Tilton didn't start recording, however, until she joined Benny
Goodman in 1937.

"To me, she was so unique because she didn't reinterpret the song
that the composers gave her; she sang it straight, without her own
styling or imprint on it," Chuck Cecil, longtime host of the Los
Angeles-area radio show "The Swingin' Years," told The Times on
Monday.

"So many of them become song stylists and they sort of reinterpret
the song," Cecil said, "but she sang it with clarity and with charm -
- and very successfully. I'd say one of the definitive records of
the swing era was the song 'And the Angels Sing.'"

During Tilton's time as vocalist with Goodman, the band made history
when it performed the first-ever jazz concert at Carnegie Hall in
1938.

"She was the first nonclassical vocalist to appear at Carnegie
Hall," Cecil said.

In his review of "The Liltin' Miss Tilton," a two-CD set from
Capitol Records in 2000, critic Don Heckman wrote: "There are those
who would say that Martha Tilton wasn't a jazz singer at all. But
swing-era fans won't have any doubts, remembering her for a rocking
version of 'Loch Lomond' at Benny Goodman's 1938 Carnegie Hall
concert."

(In the 1955 film "The Benny Goodman Story" starring Steve Allen,
Tilton played herself singing part of "And the Angels Sing" in the
Carnegie Hall sequence.)

After leaving the Goodman band in 1939, Tilton went on her own.

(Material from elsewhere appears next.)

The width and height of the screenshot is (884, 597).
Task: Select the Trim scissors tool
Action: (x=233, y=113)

She was one of the first singers to record for Capitol Records in
the early 1940s. Among her biggest hits as a solo artist during the
decade were "A Stranger in Town," "I Should Care," "I'll Walk
Alone," "I Wonder, I Wonder, I Wonder," "That's My Desire" and "How
Are Things in Glocca Morra?"

Tilton made guest appearances on numerous radio programs in the '40s
and was vocalist for a time with the Billy Mills orchestra
on "Fibber McGee and Molly." She also was the host of her own radio
show for NBC, "Liltin' Martha Tilton Time," for a year, and she
appeared in several movies, including "Crime, Inc." and "Swing
Hostess," in which she starred as a band singer.

During the World War II years, Tilton participated in two USO tours
with Jack Benny -- to the South Pacific in 1944 and the next year to
Germany to entertain Allied troops right after the war ended in 1945.

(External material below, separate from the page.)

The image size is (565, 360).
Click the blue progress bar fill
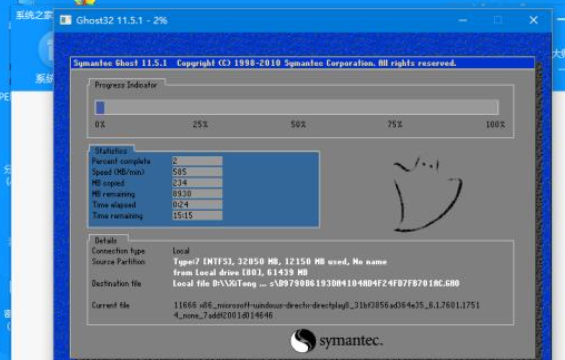click(x=100, y=107)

Al Lerner, a former big-band pianist and musical director and
arranger, recalled visiting West Coast military hospitals with
Tilton after the war.

"They used to wheel a piano through the wards, and she sang and I
played," he said Monday. The patients "were so happy to see her. She
was a wonderful lady -- and admired and loved by everyone."

Born Nov. 14, 1915, in Corpus Christi, Texas, Tilton lived in Texas
and Kansas before her family moved to Los Angeles when she was 7.

Naturally gifted as a singer, she began singing on a small radio
station in Los Angeles while attending Fairfax High School. An agent
who heard her on the radio signed her and got her jobs on radio
shows on larger stations.

She dropped out of school in the 11th grade to join Hal Grayson's
band and toured the West Coast with the band for a couple of years.

She later became part of a quartet called "Three Hits and a Miss,"
and was singing in a chorus on Goodman's "Camel Caravan" radio show
in 1937 when the bandleader hired her as vocalist with his band.

Tilton, who later appeared in a daily half-hour TV show with Curt
Massey that ran almost seven years in Los Angeles, continued to work
through the mid-1960s.

In the mid-1980s, when her friend Lerner organized a big-band
tribute to Benny Goodman, Tilton came out of retirement to be the
featured vocalist on the band's tour of Australia.

"They loved her," Lerner said.

Tilton's younger sister, Liz, who also became a big-band singer,
died in 2003.

In addition to her granddaughter Maura Smith, Tilton is survived by
her husband, Jim Brooks; a daughter, Cathy Smith; a son, Jon
Vannerson; and four other grandchildren.

A private service will be held Wednesday in Santa Monica.